§ **Problem to work on**
Reproduce the material word for word, starting at the line that contains "Select the Database" and continuing through the end of the material, with both ends included. Leave the pictures out of your answer.
^^^^^^^^^^^^^^^^
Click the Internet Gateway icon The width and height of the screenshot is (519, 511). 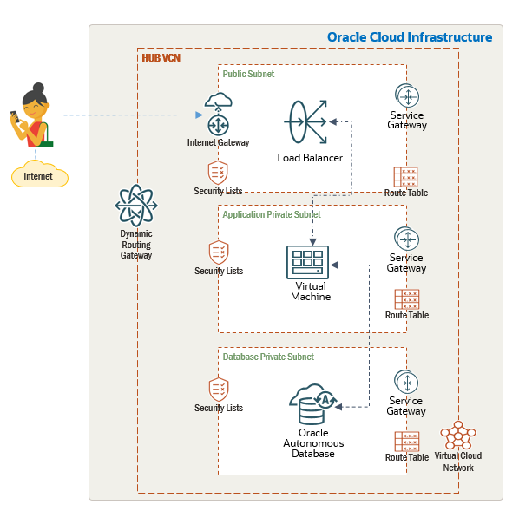point(218,115)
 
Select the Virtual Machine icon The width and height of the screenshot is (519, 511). point(307,263)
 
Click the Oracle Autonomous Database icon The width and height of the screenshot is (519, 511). point(313,404)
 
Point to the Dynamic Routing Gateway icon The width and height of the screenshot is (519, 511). point(136,206)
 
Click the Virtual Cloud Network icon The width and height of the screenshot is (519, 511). point(458,435)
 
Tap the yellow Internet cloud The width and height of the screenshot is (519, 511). point(40,174)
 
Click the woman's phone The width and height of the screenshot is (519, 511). point(15,116)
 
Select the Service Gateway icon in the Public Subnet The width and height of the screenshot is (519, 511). point(407,95)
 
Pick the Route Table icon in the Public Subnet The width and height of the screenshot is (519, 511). point(406,177)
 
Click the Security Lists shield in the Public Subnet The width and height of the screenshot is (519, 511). point(218,173)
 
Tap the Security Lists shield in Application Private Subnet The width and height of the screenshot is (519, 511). point(219,252)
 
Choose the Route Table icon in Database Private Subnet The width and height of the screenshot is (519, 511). point(407,442)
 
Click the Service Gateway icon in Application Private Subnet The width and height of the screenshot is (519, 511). point(406,239)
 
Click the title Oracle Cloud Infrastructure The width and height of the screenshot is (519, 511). point(410,37)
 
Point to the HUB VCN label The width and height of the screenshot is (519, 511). point(161,58)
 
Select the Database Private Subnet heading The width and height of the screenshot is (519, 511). point(268,357)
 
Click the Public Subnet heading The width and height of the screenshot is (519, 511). point(248,74)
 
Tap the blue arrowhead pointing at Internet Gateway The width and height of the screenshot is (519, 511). point(199,115)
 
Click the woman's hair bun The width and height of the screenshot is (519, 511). point(38,88)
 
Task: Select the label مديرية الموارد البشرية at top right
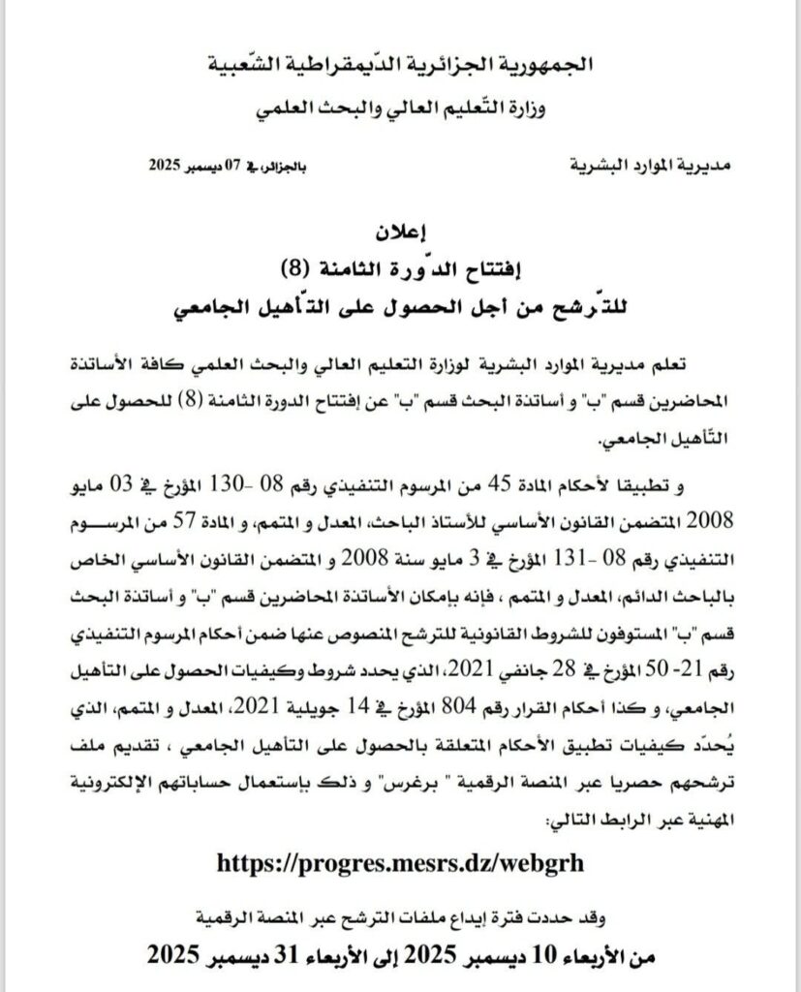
^^^^^^^^^^^^^^^^
§ **Solution for this problem**
Select the Database Private Subnet heading The width and height of the screenshot is (519, 511). point(268,357)
 
Click the Public Subnet heading The width and height of the screenshot is (519, 511). point(248,74)
 
Tap the blue arrowhead pointing at Internet Gateway The width and height of the screenshot is (519, 511). point(199,115)
 
Click the woman's hair bun The width and height of the screenshot is (519, 511). point(38,88)
 
Task: Select the label مديرية الموارد البشرية at top right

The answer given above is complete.